The estimated bond financing required for the Forecast Period includes any and all such costs
related to the improvements and the costs of issuance. Debt service on the anticipated senior
lien bonds is to be paid from revenues of the Utility.
The accompanying forecasted cash flows are based upon numerous assumptions made by
Utility management. Our review included analysis of the records and reports of the Utility
and inquiries of management regarding the assumptions employed in developing the
accompanying forecasted cash flows. The forecasted cash flows reflect the Utility's
expectations, based on present circumstances, of future conditions and their expected course
of action.
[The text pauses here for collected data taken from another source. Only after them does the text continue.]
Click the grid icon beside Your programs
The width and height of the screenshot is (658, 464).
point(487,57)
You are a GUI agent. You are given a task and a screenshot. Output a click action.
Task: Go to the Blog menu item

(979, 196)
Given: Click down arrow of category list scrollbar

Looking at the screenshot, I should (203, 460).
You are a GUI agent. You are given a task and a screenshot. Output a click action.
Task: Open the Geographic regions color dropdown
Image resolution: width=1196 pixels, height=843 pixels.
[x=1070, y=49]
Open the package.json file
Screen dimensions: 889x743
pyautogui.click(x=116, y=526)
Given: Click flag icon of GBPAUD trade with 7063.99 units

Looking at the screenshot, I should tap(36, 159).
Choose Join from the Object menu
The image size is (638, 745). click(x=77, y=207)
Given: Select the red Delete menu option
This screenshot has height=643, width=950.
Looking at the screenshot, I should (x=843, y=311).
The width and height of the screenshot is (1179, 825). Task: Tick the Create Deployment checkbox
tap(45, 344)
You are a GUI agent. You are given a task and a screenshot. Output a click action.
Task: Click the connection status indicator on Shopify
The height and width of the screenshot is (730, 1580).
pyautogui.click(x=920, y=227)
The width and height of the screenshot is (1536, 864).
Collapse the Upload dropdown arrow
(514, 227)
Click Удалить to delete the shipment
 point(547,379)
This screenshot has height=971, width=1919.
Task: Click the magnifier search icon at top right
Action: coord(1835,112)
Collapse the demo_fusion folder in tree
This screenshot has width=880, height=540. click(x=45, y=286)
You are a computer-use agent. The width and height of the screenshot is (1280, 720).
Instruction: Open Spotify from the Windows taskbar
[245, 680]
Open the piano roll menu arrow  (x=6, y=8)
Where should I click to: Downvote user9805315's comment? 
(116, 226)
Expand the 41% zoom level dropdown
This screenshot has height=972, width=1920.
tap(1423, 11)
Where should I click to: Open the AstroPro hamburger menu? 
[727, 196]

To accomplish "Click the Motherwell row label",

Statements of financial position and results of operations are not presented as part
of this forecast.
The significant assumptions used in each cash flow forecast scenario are summarized for
each scenario in the accompanying "SUMMARY OF SIGNIFICANT FORECAST
ASSUMPTIONS". These assumptions are integral and essential to an understanding of the
financial forecast. Changes in these assumptions could materially affect the findings of our
review. Additionally, changes to the CIP used in the cash flow forecast, including the costs
of existing projects, may affect the annual debt service requirements projected in future
years.
EXCEPTIONS
Resolution No. (R) 05-09, "Town of Oro Valley Mayor and Town Council Water Policies"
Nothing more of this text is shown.